I have discovered that there is no shortage of interesting, sometimes humorous and occasionally outright quirky legal disputes that have a golf connection. Please enjoy

I also invite you to join the Golf Dispute Resolution Linked In group, which you can access here.

Please don’t hesitate to share ideas for either the blog or the Linked In group.

By way of background, I am an attorney who serves as general counsel to a financial services company.  I also frequently serve as a mediator and arbitrator. And, of course,  I enjoy golf, most often at the Yale Golf Course. You can learn more about my experience here.

Now, for the required disclaimer, so I can remain in the good graces of the legal ethics powers-that-be:  This website, which may constitute Attorney Advertising in some jurisdictions, is for informational purposes only and does not constitute legal advice.


Rob Harris



By: Rob Harris

We wrote the other day about Titleist’s patent infringement suit against a number of companies, including Kick X Golf Corporation.

## Requirement A
In the blog introduction above, condense the paragraph beginning "By way of background" into a short bulleted list that keeps its main facts.

## Extracted records

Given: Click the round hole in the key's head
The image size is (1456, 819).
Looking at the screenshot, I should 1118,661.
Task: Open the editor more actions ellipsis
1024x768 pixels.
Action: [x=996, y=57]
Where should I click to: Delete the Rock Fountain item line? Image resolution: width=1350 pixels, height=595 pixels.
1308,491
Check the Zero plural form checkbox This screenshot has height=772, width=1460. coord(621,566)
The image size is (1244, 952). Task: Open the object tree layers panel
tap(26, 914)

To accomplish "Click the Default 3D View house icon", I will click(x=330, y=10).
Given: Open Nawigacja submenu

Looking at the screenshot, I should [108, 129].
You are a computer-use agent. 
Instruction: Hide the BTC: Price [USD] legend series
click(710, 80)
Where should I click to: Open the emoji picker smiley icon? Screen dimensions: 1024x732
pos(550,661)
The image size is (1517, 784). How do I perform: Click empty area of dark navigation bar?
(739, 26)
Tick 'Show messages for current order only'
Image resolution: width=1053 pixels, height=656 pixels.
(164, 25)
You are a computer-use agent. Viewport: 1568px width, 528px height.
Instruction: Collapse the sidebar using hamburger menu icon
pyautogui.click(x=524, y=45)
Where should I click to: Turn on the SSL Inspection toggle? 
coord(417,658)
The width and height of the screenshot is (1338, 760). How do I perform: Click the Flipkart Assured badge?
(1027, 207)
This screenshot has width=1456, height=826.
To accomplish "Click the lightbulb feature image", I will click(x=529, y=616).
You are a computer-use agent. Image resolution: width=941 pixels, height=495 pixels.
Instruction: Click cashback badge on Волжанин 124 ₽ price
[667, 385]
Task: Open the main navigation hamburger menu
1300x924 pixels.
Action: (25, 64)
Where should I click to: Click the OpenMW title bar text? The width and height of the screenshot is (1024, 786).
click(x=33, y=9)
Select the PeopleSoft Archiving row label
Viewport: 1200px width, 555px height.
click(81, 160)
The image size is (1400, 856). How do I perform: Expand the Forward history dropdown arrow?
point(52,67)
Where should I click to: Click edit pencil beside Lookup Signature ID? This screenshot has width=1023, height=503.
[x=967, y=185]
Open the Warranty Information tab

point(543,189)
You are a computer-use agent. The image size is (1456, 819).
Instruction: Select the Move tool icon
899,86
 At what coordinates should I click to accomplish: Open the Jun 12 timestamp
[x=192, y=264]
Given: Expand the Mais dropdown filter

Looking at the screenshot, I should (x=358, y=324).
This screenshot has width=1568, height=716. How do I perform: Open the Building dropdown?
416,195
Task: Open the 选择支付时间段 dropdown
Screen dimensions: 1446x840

## Requirement B
Turn the lines of the records into a Markdown table with the columns Row and Line. Begin at the line containing "You are a computer-use agent. Image", end after the line containing "Action: (25, 64)", number each row, and omit blank lines.

## Solution A
- The writer is an attorney and serves as general counsel to a financial services company.
- The writer also frequently serves as a mediator and arbitrator.
- The writer enjoys golf, most often at the Yale Golf Course.
- More about the writer's experience can be found through the link provided.

## Solution B
| Row | Line |
|---|---|
| 1 | You are a computer-use agent. Image resolution: width=941 pixels, height=495 pixels. |
| 2 | Instruction: Click cashback badge on Волжанин 124 ₽ price |
| 3 | [667, 385] |
| 4 | Task: Open the main navigation hamburger menu |
| 5 | 1300x924 pixels. |
| 6 | Action: (25, 64) |